The band introduced my husband and me as "Sarah Hunter and Andrew" when we walked onto the dance floor at our reception. I never planned on being a "Mrs." I never even considered it, which makes me a minority among married heterosexual women in the United States.
I don't think there's anything wrong with a spouse taking the other spouse's last name, but I was never interested. One reason was the historical ties of patrilineal naming to coverture in England, a law that said women didn't have their own legal identity; they belonged to their father when they were born, and then they belonged to their husband, symbolized through the use of his last name.
I didn't have the same last name as my mom
In addition to viewing the tradition as inherently patriarchal, I grew up in a divorced household. My parents separated when I was 2, and my mom remarried when I was 7, taking her second husband's name — so I don't really remember a time my mom and I were both Simansons.
When I was a kid, people were always getting our names wrong. I have a double first name — Sarah Hunter — so people often called me "Sarah" and her "Mrs. Hunter." If they did get my first name correctly, then they called her "Mrs. Simanson." When friends came over to play, she rarely corrected them; it was usually me telling them they had it wrong.
My mom passed away four years ago, so I don't know if it bothered her that we didn't share the same last name for most of my life. The only context I have is that once when we were out at dinner with a pregnant friend who was trying to decide whether she should change her name, my mom said it's nice when you have the same name on the birth certificate.
It gets more complicated when you have kids
That's where the name-changing question gets complicated. It's logistically easier to have the same name as your kids. Still, among heterosexual couples, it's even rarer for kids to take their mom's last name than it is for a woman to keep her name — the few studies that exist suggest it's about 3% to 4% of kids born to heterosexual couples.
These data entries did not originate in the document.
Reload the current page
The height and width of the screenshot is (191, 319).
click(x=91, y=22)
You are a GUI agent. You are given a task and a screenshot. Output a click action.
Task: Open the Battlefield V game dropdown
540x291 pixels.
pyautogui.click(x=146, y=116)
When my husband and I got married in 2017, we didn't discuss me taking his name or him taking my name. But when my daughter was born a year and a half later, we did discuss hers. I didn't want to hyphenate my daughter's last name because I felt it'd be a bureaucratic pain. And because so many systems — like health insurance — default to patrilineal naming systems, it was easier to have her use my husband's last name than mine.
When my son was born 19 months later, we had the conversation again. Again I defaulted to my husband's last name — because while giving my son "Simanson" may have been parity, I wanted him to share the same last name as his sister.
So now I'm the odd one out. And I'm OK with it.
After my mom's second marriage ended, she legally returned to her maiden name, and after marrying her third husband she kept it. It's the name on her death certificate and in her obituary, which lists her accomplishments and the names of us, her children, the ones she left behind. It's another official acknowledgment I don't share the same last name, but that doesn't make her any less my mother or me any less her daughter.
To me, our differing last names symbolize a departure from the patriarchal traditions of ownership, a reminder that we are individuals connected through love who maintained that connection through choice.
I hope my kids grow up to feel the same way.